§ **Provided information**
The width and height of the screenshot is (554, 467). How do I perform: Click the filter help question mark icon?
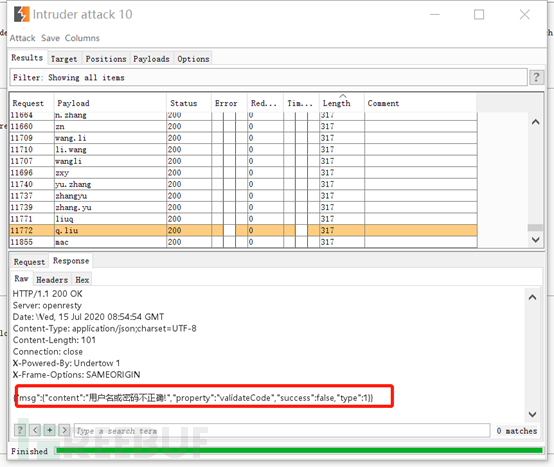pyautogui.click(x=536, y=77)
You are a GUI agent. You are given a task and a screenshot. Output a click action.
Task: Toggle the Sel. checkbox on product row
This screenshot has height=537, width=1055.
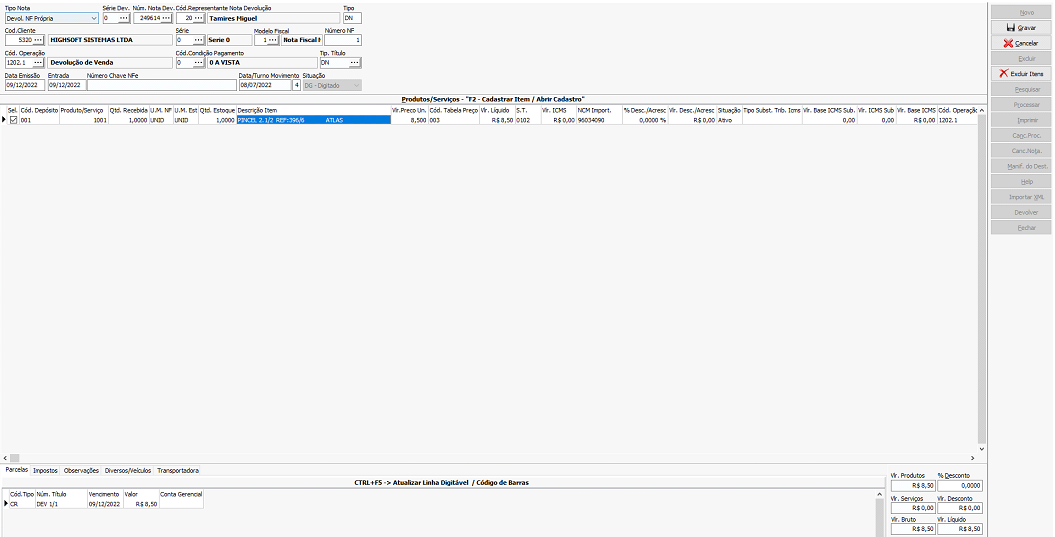(x=14, y=119)
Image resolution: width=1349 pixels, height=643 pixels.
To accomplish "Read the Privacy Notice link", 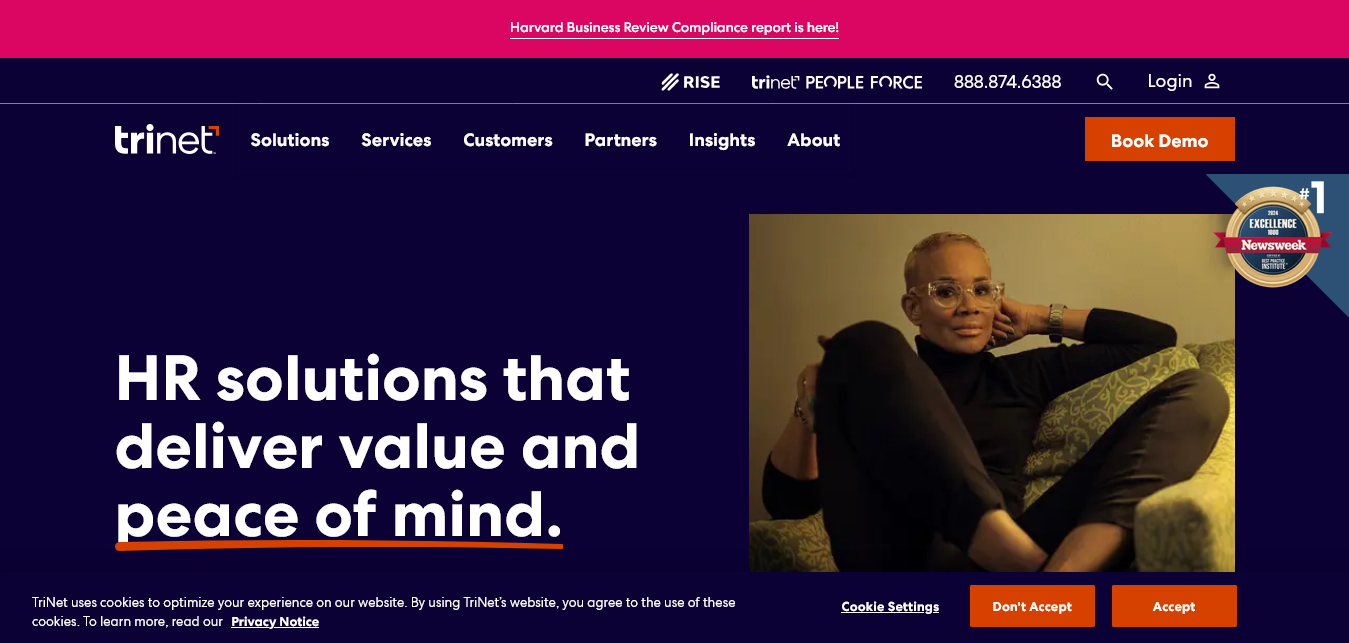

§ **Problem description**
The range to print runs from the line with "Task: Toggle the Sel. checkbox on product row" through the last line of the entries, both included; keep it exact and skip the pictures.

§ **Answer section**
Task: Toggle the Sel. checkbox on product row
This screenshot has height=537, width=1055.
(x=14, y=119)
Image resolution: width=1349 pixels, height=643 pixels.
To accomplish "Read the Privacy Notice link", 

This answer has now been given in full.